Activity: Begin at the line containing "サイトマップ (1275, 1182)" in the data below and go on through the line containing "新着情報一覧 (1025, 24)", repeating each line exactly; include both ends and no other line.

Data for this task:

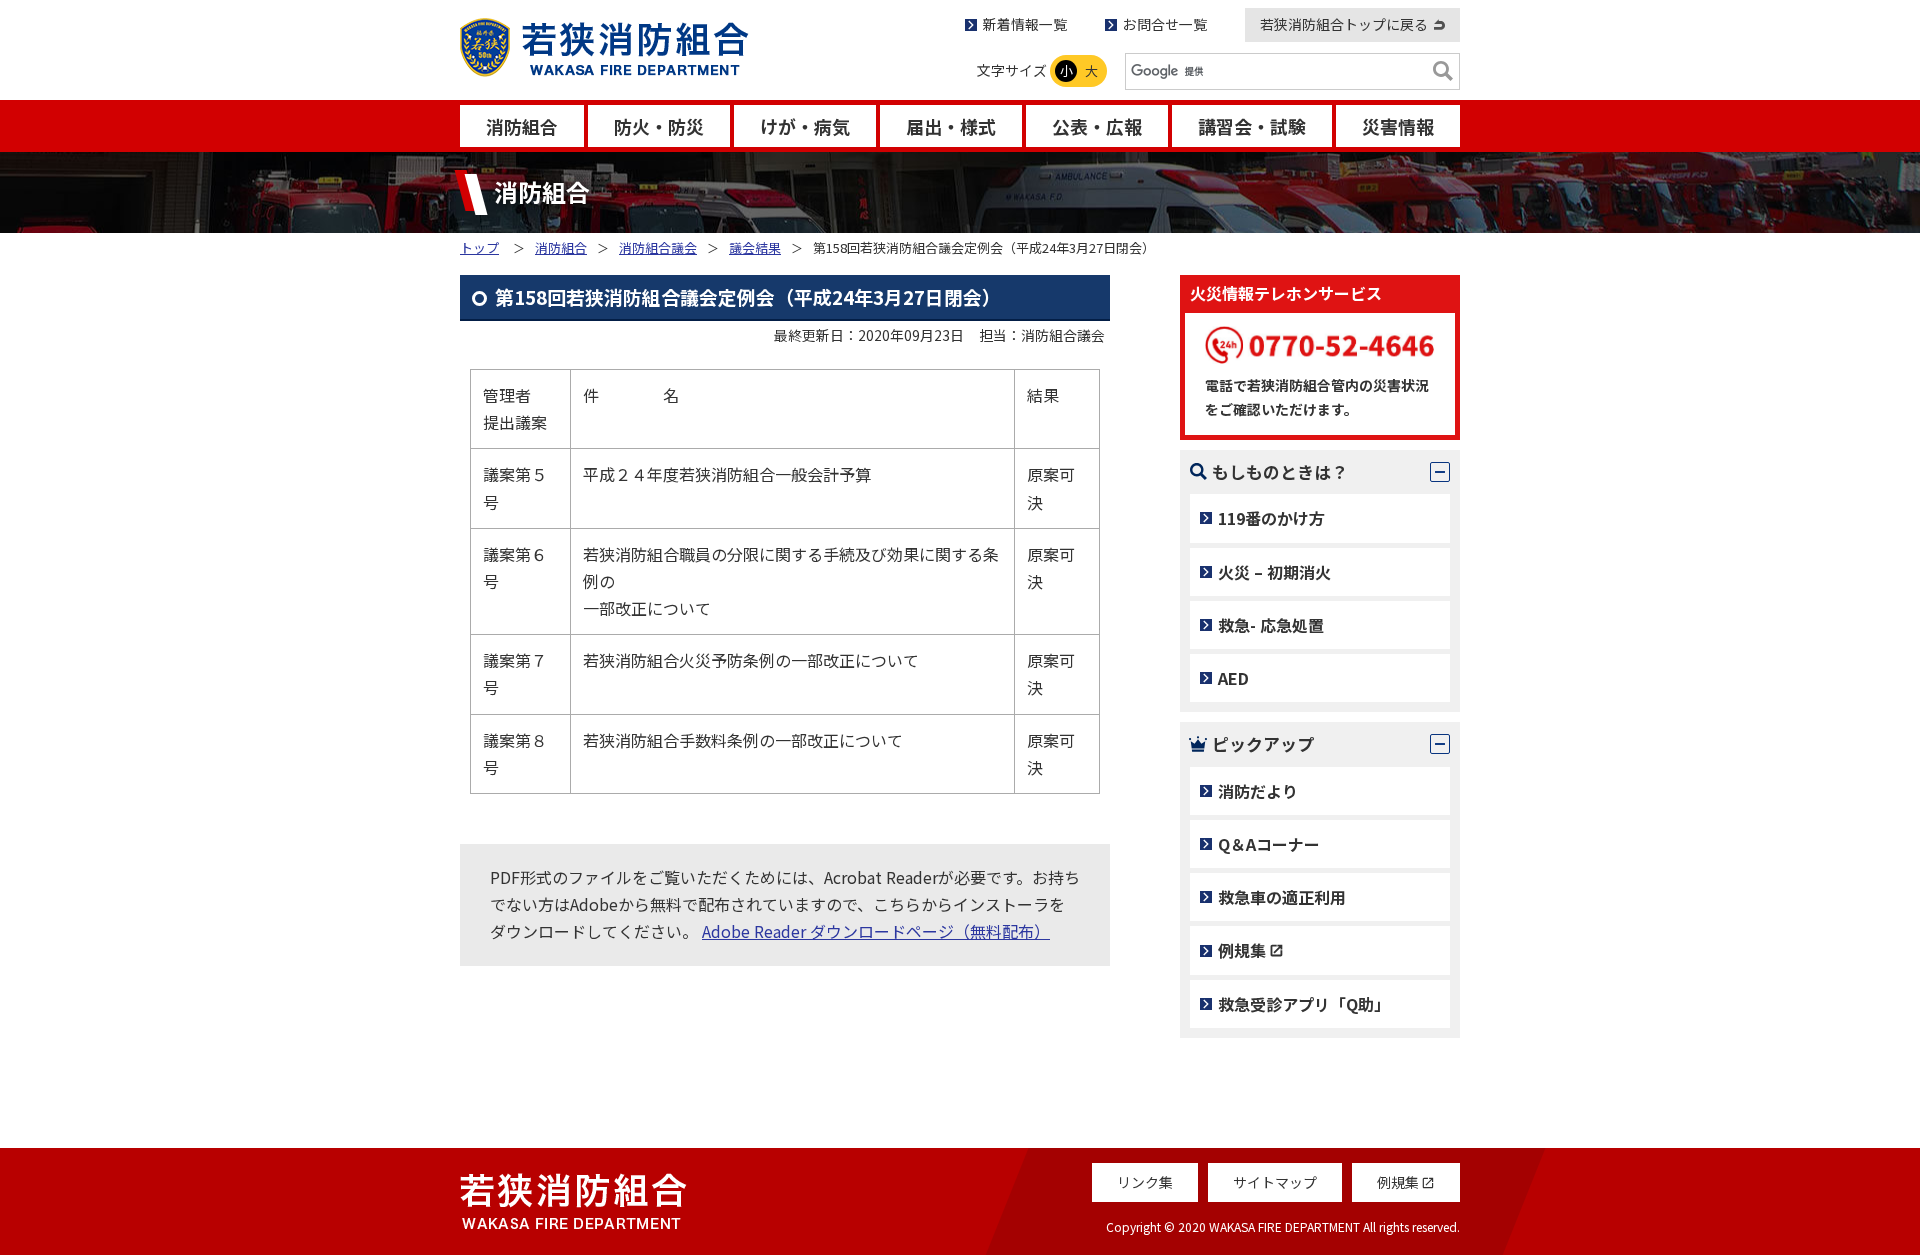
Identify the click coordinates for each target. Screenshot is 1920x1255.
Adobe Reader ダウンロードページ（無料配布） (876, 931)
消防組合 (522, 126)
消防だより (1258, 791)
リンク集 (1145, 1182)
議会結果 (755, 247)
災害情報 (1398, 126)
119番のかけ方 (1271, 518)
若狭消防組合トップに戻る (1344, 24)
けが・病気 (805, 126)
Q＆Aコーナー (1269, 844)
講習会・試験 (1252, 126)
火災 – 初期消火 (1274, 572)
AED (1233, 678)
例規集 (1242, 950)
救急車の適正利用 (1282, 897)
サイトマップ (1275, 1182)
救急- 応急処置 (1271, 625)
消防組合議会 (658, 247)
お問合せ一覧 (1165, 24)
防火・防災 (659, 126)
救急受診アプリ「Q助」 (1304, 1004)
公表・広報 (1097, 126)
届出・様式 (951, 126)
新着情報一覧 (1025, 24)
---
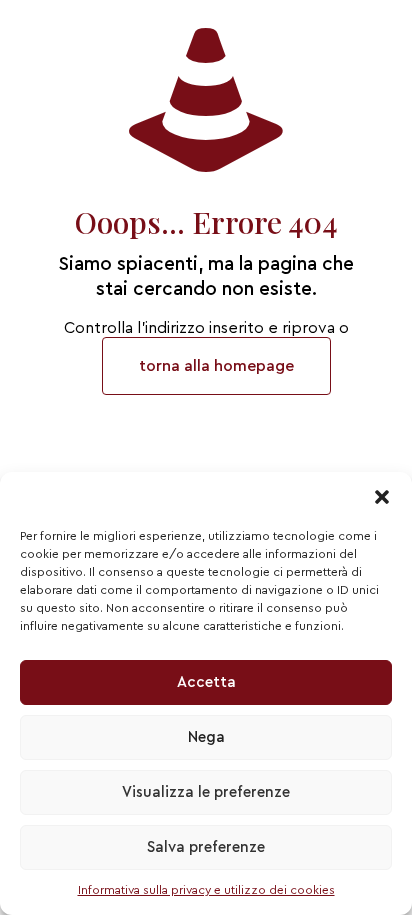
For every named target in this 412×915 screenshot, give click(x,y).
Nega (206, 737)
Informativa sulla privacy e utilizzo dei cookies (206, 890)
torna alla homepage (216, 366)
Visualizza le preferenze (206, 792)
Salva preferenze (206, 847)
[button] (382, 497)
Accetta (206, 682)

Output below:
サイトマップ (1275, 1182)
救急- 応急処置 (1271, 625)
消防組合議会 (658, 247)
お問合せ一覧 (1165, 24)
防火・防災 (659, 126)
救急受診アプリ「Q助」 (1304, 1004)
公表・広報 (1097, 126)
届出・様式 (951, 126)
新着情報一覧 (1025, 24)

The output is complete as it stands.